An adjustable peg is a type of currency peg where a currency is pegged to another major currency, usually the US Dollar or Euro, but the peg allows for some fluctuation around the set level, and the acceptable limit of this fluctuation is regularly revised. This allows central banks to respond to changing economic conditions without officially abandoning the peg. An adjustable peg is considered a preliminary step towards a full float of a currency. For this reason, it is sometimes referred to as a dirty float.
A crawling peg is a closely related term where a currency trades in a narrow band around its fixed currency. This band may or not be adjusted frequently. Where it is, the crawling peg is also an adjustable one.
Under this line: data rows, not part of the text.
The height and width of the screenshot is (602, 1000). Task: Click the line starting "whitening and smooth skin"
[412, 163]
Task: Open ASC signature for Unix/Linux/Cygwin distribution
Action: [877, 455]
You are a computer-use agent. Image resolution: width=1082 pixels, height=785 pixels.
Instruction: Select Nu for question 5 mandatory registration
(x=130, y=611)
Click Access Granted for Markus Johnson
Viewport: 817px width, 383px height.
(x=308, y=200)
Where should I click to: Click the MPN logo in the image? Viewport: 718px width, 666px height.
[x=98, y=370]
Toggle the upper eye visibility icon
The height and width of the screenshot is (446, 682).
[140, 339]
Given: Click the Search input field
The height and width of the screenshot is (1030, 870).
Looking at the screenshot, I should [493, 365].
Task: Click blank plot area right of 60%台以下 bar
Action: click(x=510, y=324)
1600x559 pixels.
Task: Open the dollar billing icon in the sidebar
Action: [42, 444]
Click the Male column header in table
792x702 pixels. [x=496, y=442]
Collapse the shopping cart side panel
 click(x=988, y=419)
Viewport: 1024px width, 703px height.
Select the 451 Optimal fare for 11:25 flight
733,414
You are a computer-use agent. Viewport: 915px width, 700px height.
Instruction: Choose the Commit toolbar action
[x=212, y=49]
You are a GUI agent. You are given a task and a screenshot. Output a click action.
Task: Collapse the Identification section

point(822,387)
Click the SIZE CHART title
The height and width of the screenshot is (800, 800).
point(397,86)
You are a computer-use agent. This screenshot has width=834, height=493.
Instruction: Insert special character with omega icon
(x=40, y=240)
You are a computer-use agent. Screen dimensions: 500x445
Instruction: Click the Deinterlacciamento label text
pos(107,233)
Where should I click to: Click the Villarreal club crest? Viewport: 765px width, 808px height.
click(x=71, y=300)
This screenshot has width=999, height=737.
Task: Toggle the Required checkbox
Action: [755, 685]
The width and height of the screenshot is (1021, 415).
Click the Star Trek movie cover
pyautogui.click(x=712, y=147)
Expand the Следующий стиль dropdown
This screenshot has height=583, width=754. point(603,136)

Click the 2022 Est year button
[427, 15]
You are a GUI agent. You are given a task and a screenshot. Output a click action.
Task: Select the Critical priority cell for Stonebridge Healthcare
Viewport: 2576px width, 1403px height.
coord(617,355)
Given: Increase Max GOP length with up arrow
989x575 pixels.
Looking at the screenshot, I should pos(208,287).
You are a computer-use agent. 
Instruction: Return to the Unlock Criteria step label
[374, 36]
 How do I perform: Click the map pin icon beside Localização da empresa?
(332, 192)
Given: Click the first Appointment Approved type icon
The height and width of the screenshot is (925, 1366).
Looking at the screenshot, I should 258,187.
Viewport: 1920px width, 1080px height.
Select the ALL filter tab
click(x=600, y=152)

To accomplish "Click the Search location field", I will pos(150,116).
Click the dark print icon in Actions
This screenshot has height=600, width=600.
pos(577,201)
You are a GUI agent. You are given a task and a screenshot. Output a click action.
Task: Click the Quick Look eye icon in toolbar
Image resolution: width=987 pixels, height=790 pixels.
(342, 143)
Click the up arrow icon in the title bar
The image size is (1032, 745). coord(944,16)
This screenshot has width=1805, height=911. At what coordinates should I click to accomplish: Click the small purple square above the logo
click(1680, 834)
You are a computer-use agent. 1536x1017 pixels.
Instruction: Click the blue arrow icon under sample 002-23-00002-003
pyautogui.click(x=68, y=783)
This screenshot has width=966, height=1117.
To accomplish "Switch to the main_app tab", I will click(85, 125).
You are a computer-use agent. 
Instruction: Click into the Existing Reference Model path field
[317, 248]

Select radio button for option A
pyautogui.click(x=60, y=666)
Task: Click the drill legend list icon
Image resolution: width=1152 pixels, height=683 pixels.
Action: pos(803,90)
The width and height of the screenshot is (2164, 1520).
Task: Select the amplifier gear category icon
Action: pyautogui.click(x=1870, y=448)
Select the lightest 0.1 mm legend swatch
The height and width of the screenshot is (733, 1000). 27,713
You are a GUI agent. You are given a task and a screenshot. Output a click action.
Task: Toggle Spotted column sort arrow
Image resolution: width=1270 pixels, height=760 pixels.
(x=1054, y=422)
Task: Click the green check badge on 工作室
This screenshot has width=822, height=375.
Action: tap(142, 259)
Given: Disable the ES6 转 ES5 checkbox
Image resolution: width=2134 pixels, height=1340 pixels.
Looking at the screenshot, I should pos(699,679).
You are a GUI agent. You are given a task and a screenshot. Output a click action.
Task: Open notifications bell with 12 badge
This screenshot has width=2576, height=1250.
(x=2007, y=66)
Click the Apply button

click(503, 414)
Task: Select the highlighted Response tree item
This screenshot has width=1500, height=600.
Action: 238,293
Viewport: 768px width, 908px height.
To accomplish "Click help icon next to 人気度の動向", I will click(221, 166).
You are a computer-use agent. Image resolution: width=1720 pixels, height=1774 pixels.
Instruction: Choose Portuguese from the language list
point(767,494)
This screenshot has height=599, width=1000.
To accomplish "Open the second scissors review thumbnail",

All of these practices provide ways for policymakers to strike a balance between maintaining a strict currency peg and free-floating currency markets. Adjustable pegs first appeared following the introduction of the Bretton Woods system in the 1940s and have remained a feature of certain currency markets to this day, usually – but not always – in smaller, exotic currencies.
If a currency peg is maintained, fluctuation in price will be limited to a certain range. That means there are fewer opportunities for volatility-seeking FX CFD traders in fixed markets than free-floating ones, but it is still possible to trade pegged currencies. When a peg is suddenly abandoned, it can cause extreme volatility. This can happen without any warning, as in the case of the Swiss franc scrapping its peg to the Euro in 2015.